-- start of Selection --

The Journal: The Writing: An Update and a Challenge

In today’s Journal

* Quote of the Day
* Welcome
* The Writing: An Update and a Challenge
* Of Interest

Quote of the Day

“Writing is an on-going, self-sustaining compulsion….” Robert J. Sadler

Welcome to Daun and any others who have joined our little community recently. I hope you find the Journal interesting and a source of knowledge and inspiration for your writing. This Journal will always be a no-fluff zone.

The Writing: An Update and a Challenge

I usually finish a 35,000 to 50,000 word novel in about 14 days. In fact, the last few novels I wrote all came in at exactly 14 days.

So I’m kind of in different territory on this one going into Writing Day 17. I’m not worried at all, but that’s part of what made me realize this is kind of a practice novel.

I mean, it’s a good story and I’ll definitely publish it after my first reader has a look at it. But I’m using the writing of this novel to get back into the practice of writing fiction after my long, forced hiatus.

So I’m not too worried about the decreased daily word counts and the time it’s taking me to finish the thing. Actually, at the moment, I suspect I’m not quite halfway through the story. (Of course, I don’t have any way to gauge that except experience.) So this one might take a month or even a little longer to reach the end. And that’s fine.

The writing’s going all right. The daily numbers aren’t as big as I had hoped they’d be, but my restart is still in its early stages. And it’s a good idea to work your way up to spending more time in the chair. So I’m just saying, If you’re going through something similar, don’t let it get you down.

Every book writes differently, and in my case, every series writes differently too. The Blackwell Ops books take a little extra time because there are at least three or four pretty vibrant scenes that take place in locations I’ve never visited.

So at times, I have to do what I call “spot research.”

Whatever that term means to anyone else, to me it means from time to time I have to pop over to the business computer, go online, and look up, for example, an area in New York City, or a tiny town in the south of France an hour or so southeast of Marseilles, or Maputo, Mozambique. or whatever other area in which my operative is about to have to function.

I like to be as true as I can to the terrain and the people. I use Google Earth and Google Street to visit and get a feel for the landscape and terrain, the houses, etc. I even did a little research on the monarchy of Mozambique.

Of course, all of the Blackwell Ops operators are well-travelled and far more knowledgeable than I, so really all I have to do is sit back and watch and listen, and try not to miss too much.

But I don’t dive down a rabbit hole with this stuff. I just find what I need and go right back to the novel. Usually I’m away for only a few seconds. Still, doing even that much takes time and interrupts the process.

-- end of Selection --

• Written problem: Pick up the journal entry on writing the Blackwell Ops novel right after its last sentence and keep it going in the same voice.

-- start of Stored records --

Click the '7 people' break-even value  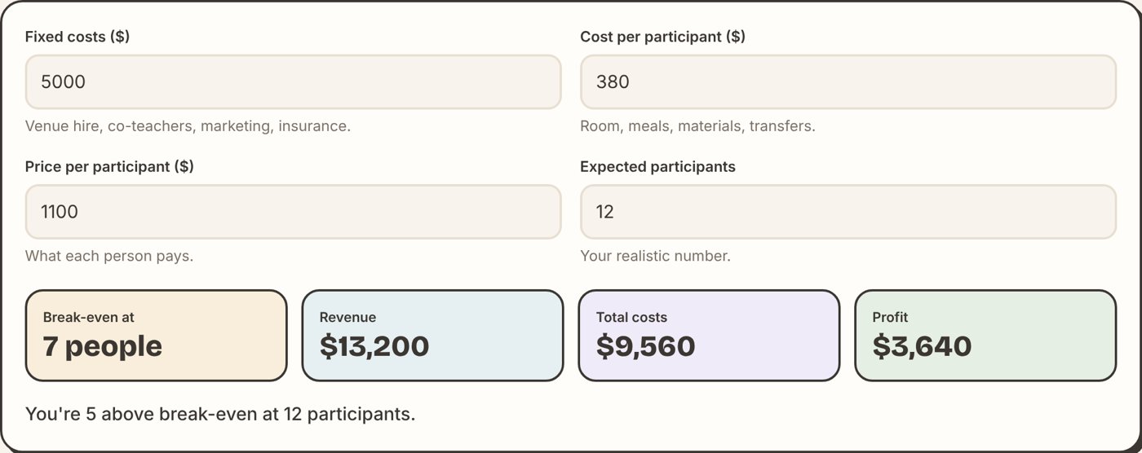click(103, 346)
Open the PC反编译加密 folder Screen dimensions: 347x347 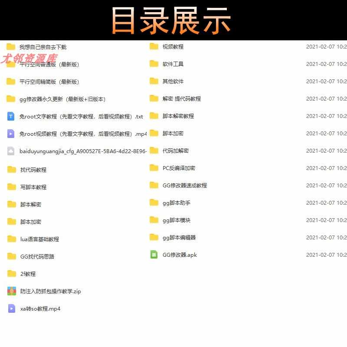[x=154, y=168]
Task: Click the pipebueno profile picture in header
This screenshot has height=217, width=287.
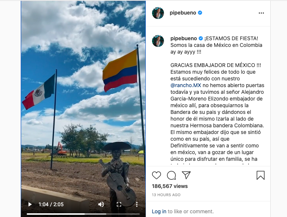Action: pyautogui.click(x=158, y=13)
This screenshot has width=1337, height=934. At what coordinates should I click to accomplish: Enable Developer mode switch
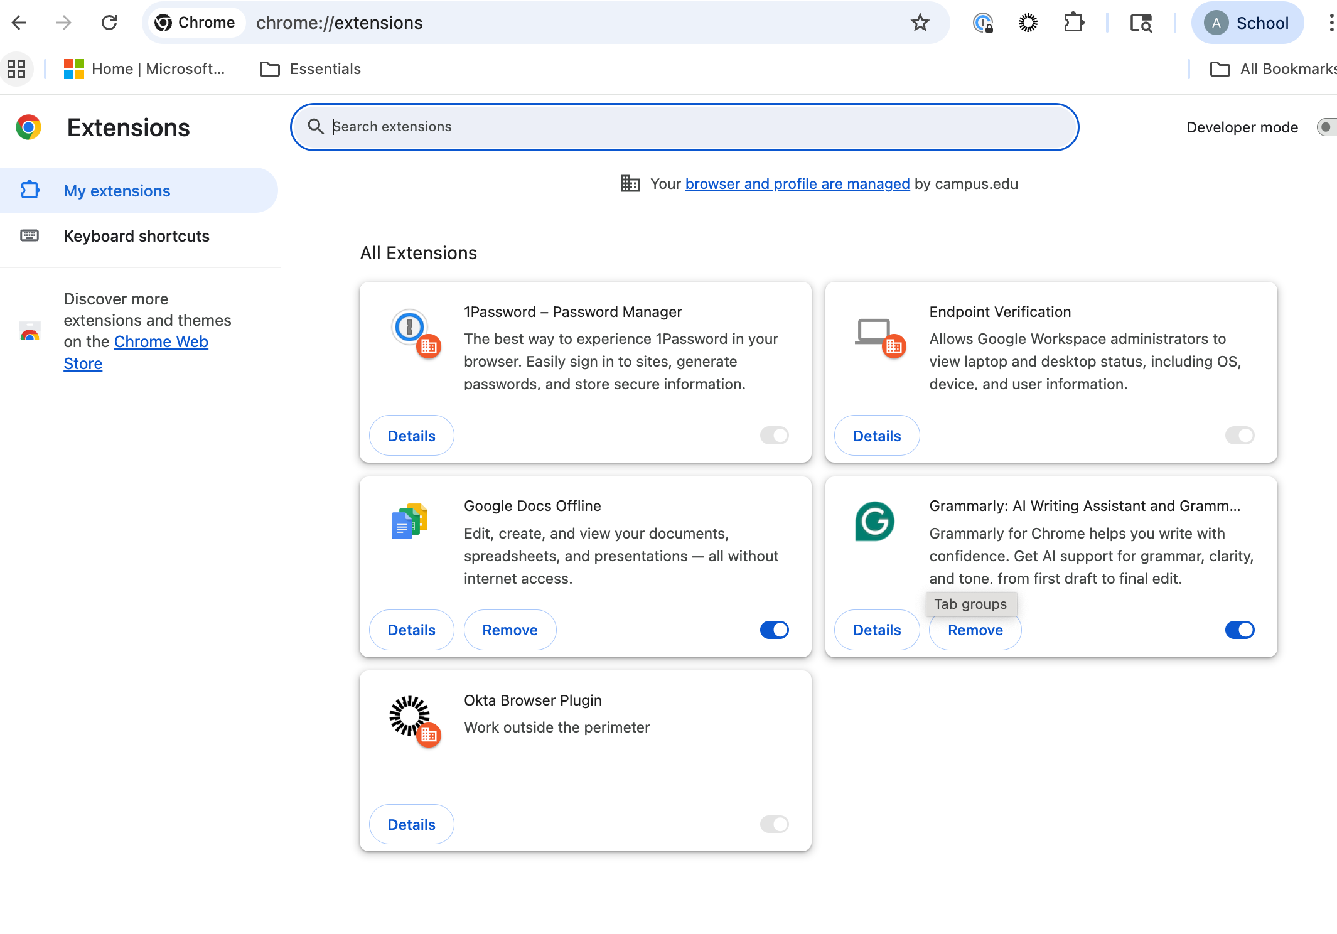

-- end of Stored records --

• Result of this task:
Of course, it requires a bit of an adjustment to go from from writing with the creative subconscious to researching with the conscious mind and then back. If the research dive is longer than a minute or two, I typically take a break and come back to the writing later.

So writing a Blackwell Ops story is a bit like stumbling from one tree root to another to another while traversing a wood in the dark. The forward momentum is always there and I never quite fall, but there seems always to be one more bit of spot research to be done. (grin)

Exiting The Bad Place and a Challenge

I have no idea what my next novel will be, but more than likely it won’t be a research-heavy Blackwell Ops book. I need to cut loose and really let the story run again.

Also, since this is the novel I’m using to drag myself up out of what I’ve come to loathe as The Bad Place, I’m going to start a new challenge with my next novel.

With that novel, I’ll challenge myself to a new daily word count goal of 3000 words of publisable fiction per day. That’s at approximately 1000 words per hour, so about 17 words per minute.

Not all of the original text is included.